Key takeaways for IT leaders managing K8s storage
I run infrastructure for a mid-market company/managed services practice and the pressure is constant: rising storage costs, more aggressive retention and compliance demands, and a steady stream of Kubernetes YAML manifests that create persistent storage sprawl. The operational problem is not evangelism for containers — it’s the reality that stateful workloads managed via declarative YAML expose gaps in how traditional storage is provisioned, protected, and retired. We end up overprovisioning for performance and retention, juggling manual snapshot policies, and chasing costly forklift refreshes when controllers or arrays start to fail our SLAs.

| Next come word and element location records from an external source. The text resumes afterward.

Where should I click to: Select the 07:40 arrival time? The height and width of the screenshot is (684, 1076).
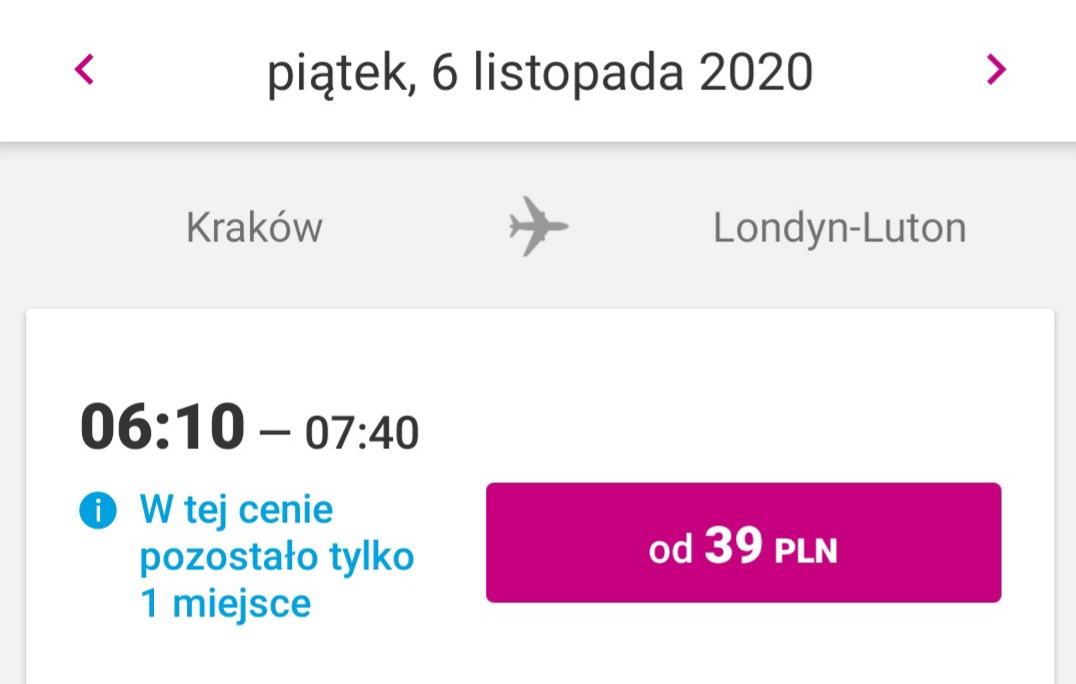pyautogui.click(x=362, y=433)
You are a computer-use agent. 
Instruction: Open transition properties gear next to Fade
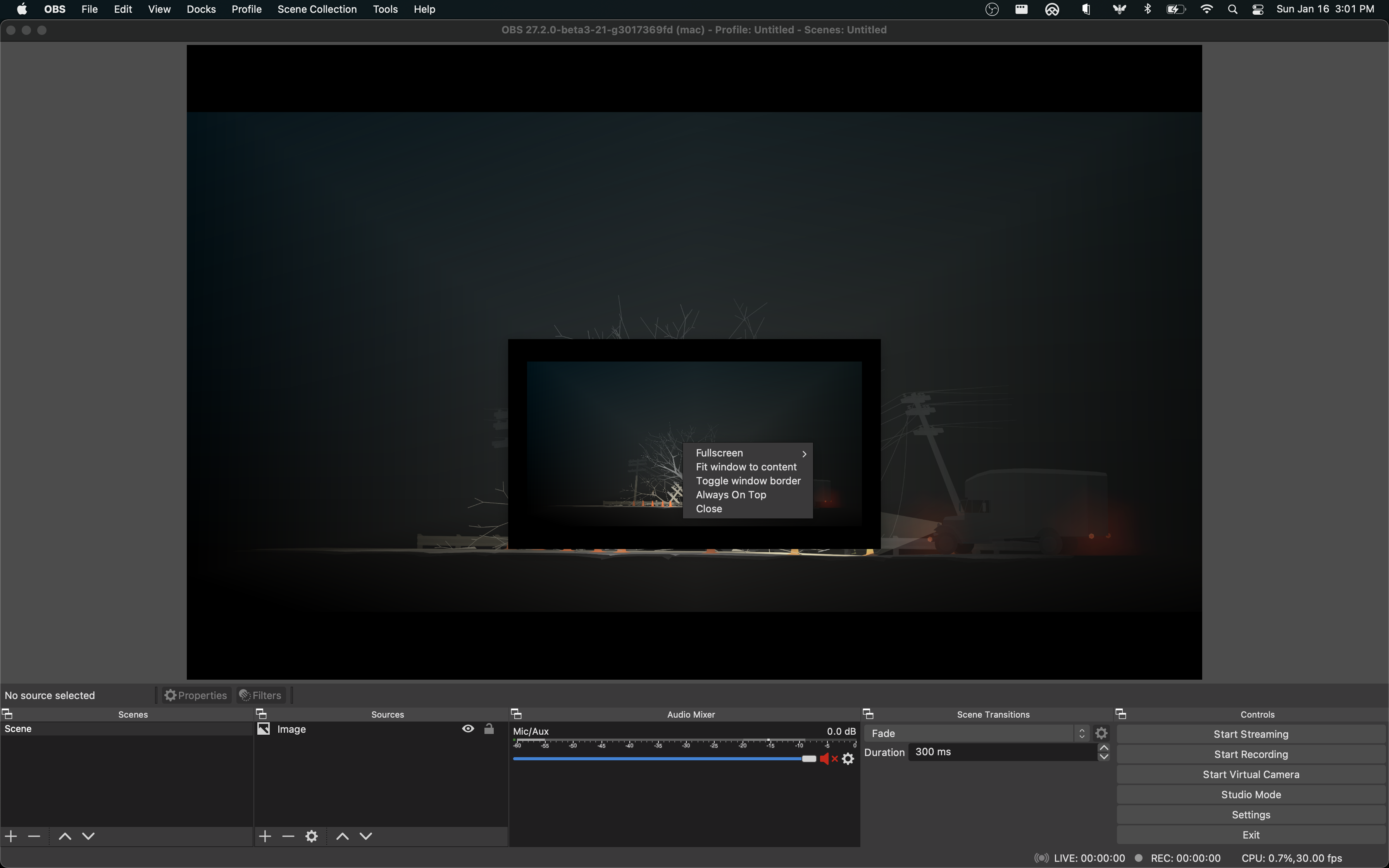click(x=1101, y=733)
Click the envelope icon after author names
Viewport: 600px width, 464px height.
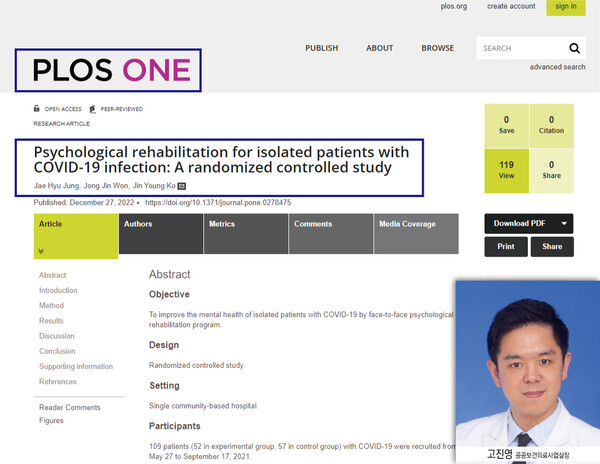pyautogui.click(x=182, y=186)
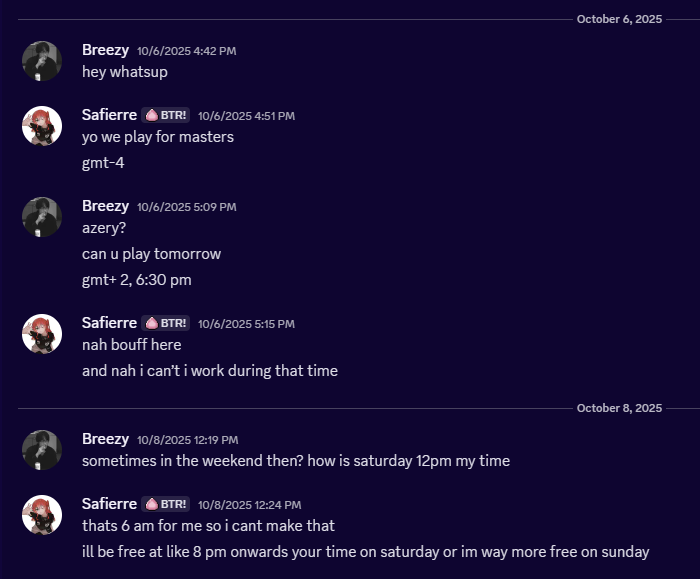Click the BTR! server tag at 5:15 PM message
The image size is (700, 579).
click(166, 323)
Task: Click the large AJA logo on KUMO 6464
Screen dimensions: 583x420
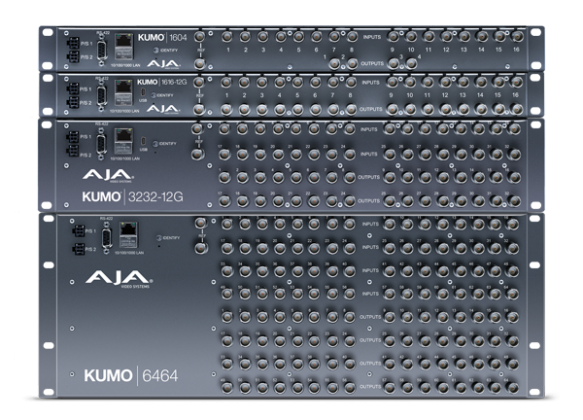Action: coord(119,279)
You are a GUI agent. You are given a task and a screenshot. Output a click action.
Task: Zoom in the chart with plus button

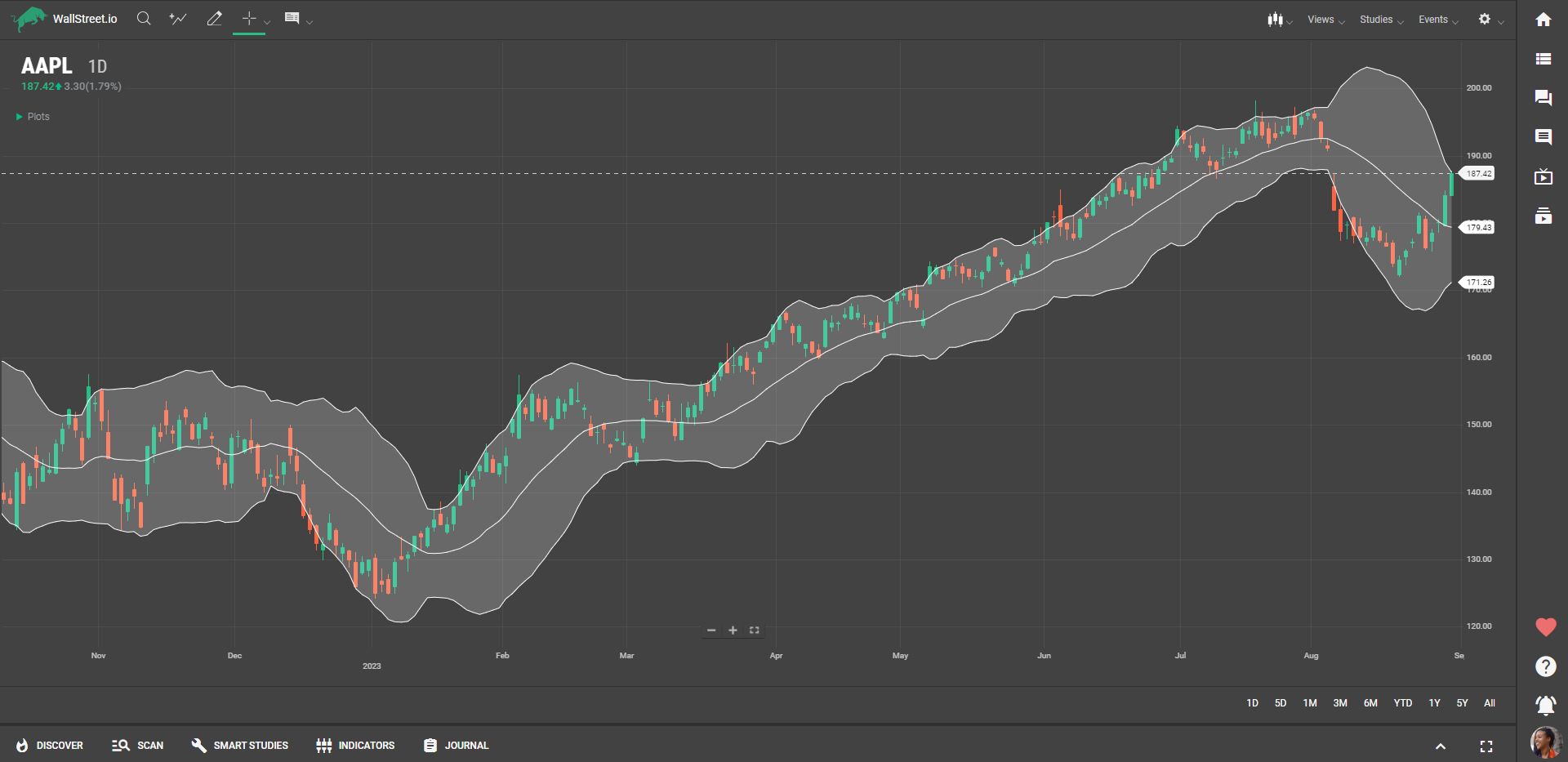[x=733, y=631]
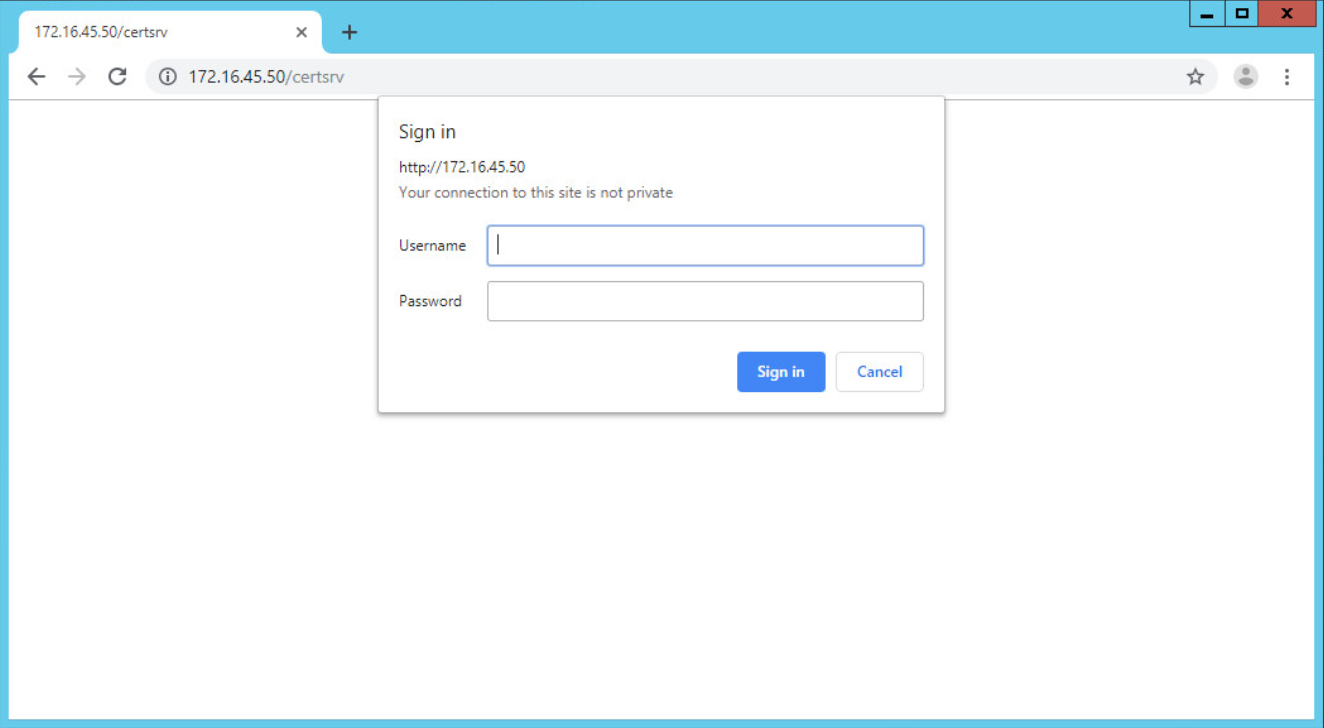Click the http://172.16.45.50 text in the dialog

tap(462, 167)
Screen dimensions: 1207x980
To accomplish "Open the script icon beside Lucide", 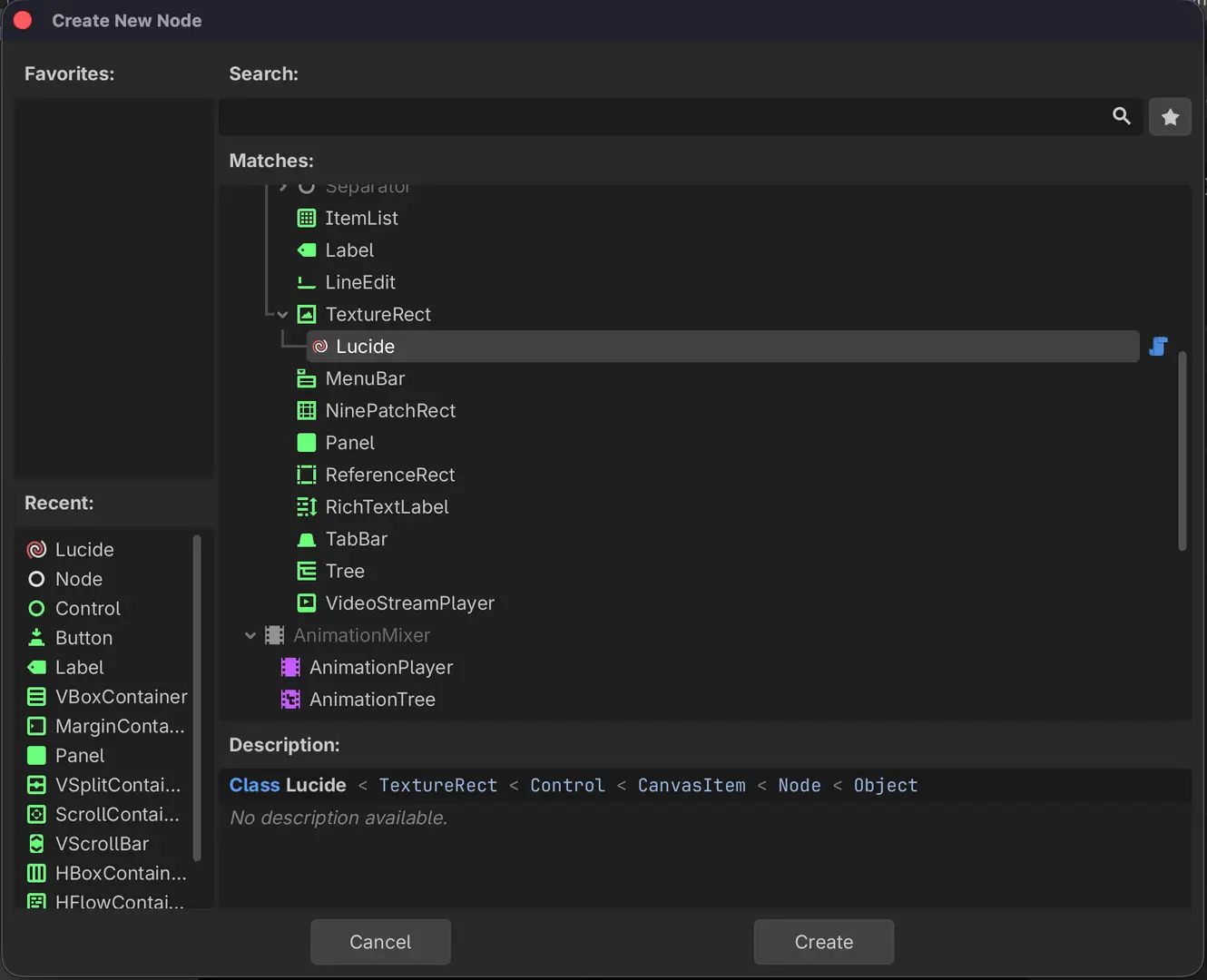I will pyautogui.click(x=1158, y=347).
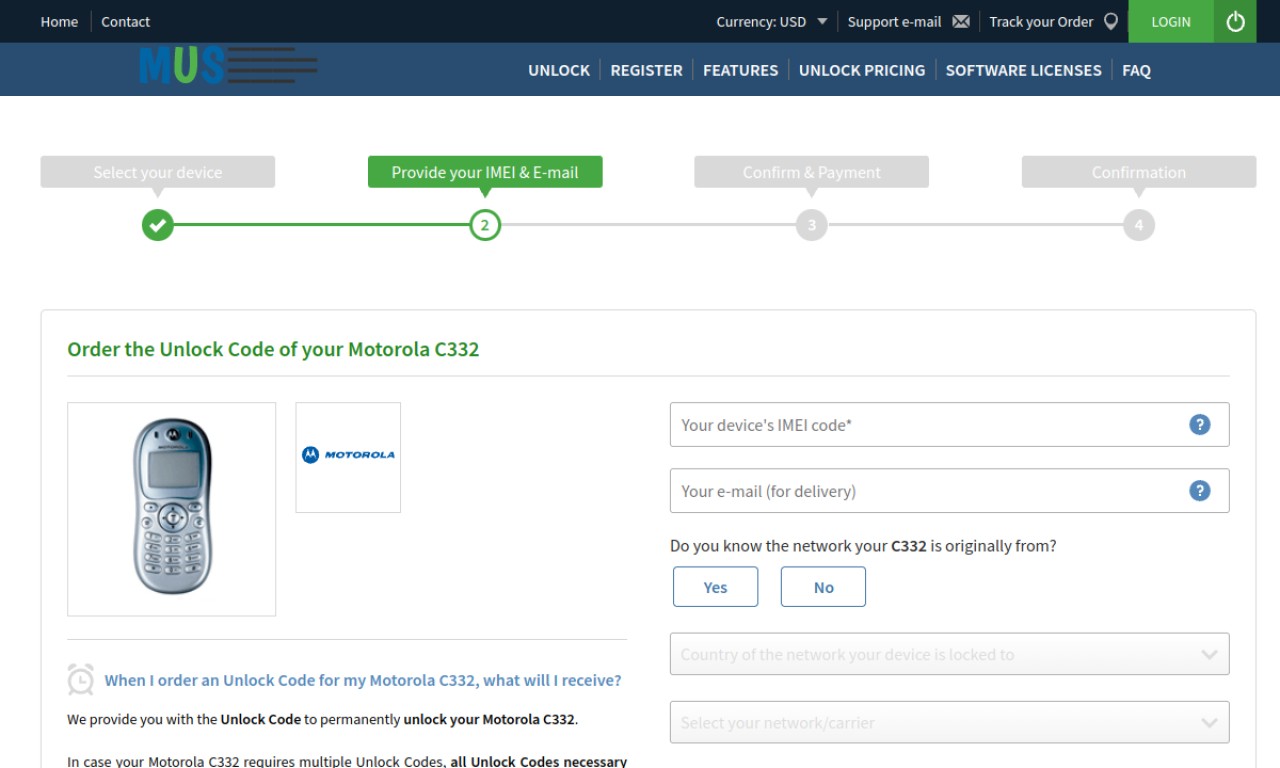Open the Contact link in top bar
This screenshot has width=1280, height=768.
[x=126, y=22]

Traditional storage architectures fail here because they’re designed for LUNs and manual operations, not for per-namespace, per-application lifecycle control driven by Kubernetes manifests. They force you into static capacity planning, siloed backup processes, and vendor-specific tooling that doesn’t map cleanly to a K8s declarative model. The practical alternative is an intelligent data platform — a system that integrates with Kubernetes (CSI/operators), understands YAML-driven intent, enforces policy at the app or namespace level, automates lifecycle actions (provision, snapshot, tier, expire), and exposes metering for chargeback. Platforms like STORViX move control back to operators: reducing footprint and refresh frequency, tightening compliance controls, and turning storage from an unpredictable cost center into a manageable, auditable service.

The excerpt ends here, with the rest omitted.